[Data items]

============================================================

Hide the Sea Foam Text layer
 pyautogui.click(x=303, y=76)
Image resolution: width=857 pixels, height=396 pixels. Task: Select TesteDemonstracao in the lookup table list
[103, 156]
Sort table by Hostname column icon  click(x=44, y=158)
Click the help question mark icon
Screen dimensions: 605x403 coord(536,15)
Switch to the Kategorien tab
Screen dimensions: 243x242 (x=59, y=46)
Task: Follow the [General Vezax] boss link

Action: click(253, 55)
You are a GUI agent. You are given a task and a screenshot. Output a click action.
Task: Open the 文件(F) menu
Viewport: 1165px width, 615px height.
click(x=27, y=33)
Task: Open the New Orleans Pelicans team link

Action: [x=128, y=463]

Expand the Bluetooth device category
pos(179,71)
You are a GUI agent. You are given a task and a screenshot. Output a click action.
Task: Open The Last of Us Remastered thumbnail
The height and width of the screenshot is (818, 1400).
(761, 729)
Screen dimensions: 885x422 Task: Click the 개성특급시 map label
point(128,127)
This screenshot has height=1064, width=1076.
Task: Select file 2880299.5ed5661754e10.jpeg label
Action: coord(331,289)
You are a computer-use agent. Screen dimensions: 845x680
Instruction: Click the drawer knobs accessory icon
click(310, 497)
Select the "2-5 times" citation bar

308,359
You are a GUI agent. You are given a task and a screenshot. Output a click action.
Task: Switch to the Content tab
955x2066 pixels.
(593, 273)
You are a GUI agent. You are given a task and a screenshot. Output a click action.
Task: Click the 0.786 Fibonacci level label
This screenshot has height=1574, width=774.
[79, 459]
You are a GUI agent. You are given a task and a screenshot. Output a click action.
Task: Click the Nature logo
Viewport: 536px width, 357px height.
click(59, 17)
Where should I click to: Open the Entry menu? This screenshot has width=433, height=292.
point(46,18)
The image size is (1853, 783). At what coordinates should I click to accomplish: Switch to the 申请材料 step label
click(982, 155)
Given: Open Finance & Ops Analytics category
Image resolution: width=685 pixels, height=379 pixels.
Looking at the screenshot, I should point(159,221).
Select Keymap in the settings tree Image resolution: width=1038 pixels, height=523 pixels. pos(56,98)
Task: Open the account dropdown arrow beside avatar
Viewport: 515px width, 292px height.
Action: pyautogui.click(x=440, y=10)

============================================================

▶ _What you are asked to do_
Extract exactly the leading lines of the data, stopping at and including the line with "Task: Click the Nature logo".

▶ _Expected answer_
Hide the Sea Foam Text layer
 pyautogui.click(x=303, y=76)
Image resolution: width=857 pixels, height=396 pixels. Task: Select TesteDemonstracao in the lookup table list
[103, 156]
Sort table by Hostname column icon  click(x=44, y=158)
Click the help question mark icon
Screen dimensions: 605x403 coord(536,15)
Switch to the Kategorien tab
Screen dimensions: 243x242 (x=59, y=46)
Task: Follow the [General Vezax] boss link

Action: click(253, 55)
You are a GUI agent. You are given a task and a screenshot. Output a click action.
Task: Open the 文件(F) menu
Viewport: 1165px width, 615px height.
click(x=27, y=33)
Task: Open the New Orleans Pelicans team link

Action: [x=128, y=463]

Expand the Bluetooth device category
pos(179,71)
You are a GUI agent. You are given a task and a screenshot. Output a click action.
Task: Open The Last of Us Remastered thumbnail
The height and width of the screenshot is (818, 1400).
(761, 729)
Screen dimensions: 885x422 Task: Click the 개성특급시 map label
point(128,127)
This screenshot has height=1064, width=1076.
Task: Select file 2880299.5ed5661754e10.jpeg label
Action: coord(331,289)
You are a computer-use agent. Screen dimensions: 845x680
Instruction: Click the drawer knobs accessory icon
click(310, 497)
Select the "2-5 times" citation bar

308,359
You are a GUI agent. You are given a task and a screenshot. Output a click action.
Task: Switch to the Content tab
955x2066 pixels.
(593, 273)
You are a GUI agent. You are given a task and a screenshot. Output a click action.
Task: Click the 0.786 Fibonacci level label
This screenshot has height=1574, width=774.
[79, 459]
You are a GUI agent. You are given a task and a screenshot. Output a click action.
Task: Click the Nature logo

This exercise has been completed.